A recent study published in the American Journal of Public Health revealed that the abortion rate in the United States decreased by 25 percent from 2008 to 2014, in large part due to improved access to contraception.
The study, titled “Population Group Abortion Rates and Lifetime Incidence of Abortion: United States, 2008–2014,” was co-authored by Guttmacher Institute researchers Rachel Benson Gold and Kinsey Hasstedt, and compiled with data from Abortion Patient Survey, the American Community Survey, and the National Survey of Family Growth to estimate abortion rates.

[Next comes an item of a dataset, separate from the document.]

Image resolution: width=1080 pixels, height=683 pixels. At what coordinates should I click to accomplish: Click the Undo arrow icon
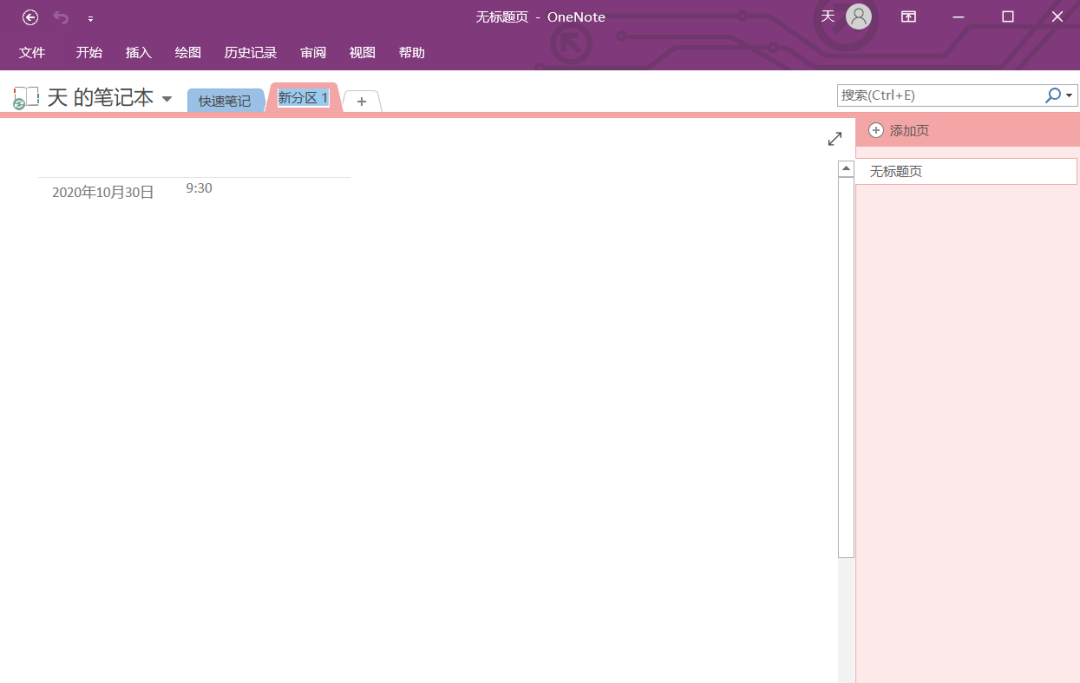pos(61,17)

The study found that there were 19.4 abortions per 1,000 women ages 15 to 44 in 2008, but by 2014, the abortion rate had dropped to 14.6 per 1,000 women within the same age group.
These results come at a time when the Trump administration continues to ramp up its attack on women’s healthcare. As Gold and Hasstedt explained in an American Journal of Public Health editorial about the study:
“Never in its history has the nation’s family planning safety net been in such jeopardy as it is today. The policy agendas of the Trump administration, Congress, and many states are being shaped by leaders adamant in their ideological opposition to—and intent to dismantle—the funding streams and providers that have long constituted the US publicly funded family planning effort,” the editorial asserts.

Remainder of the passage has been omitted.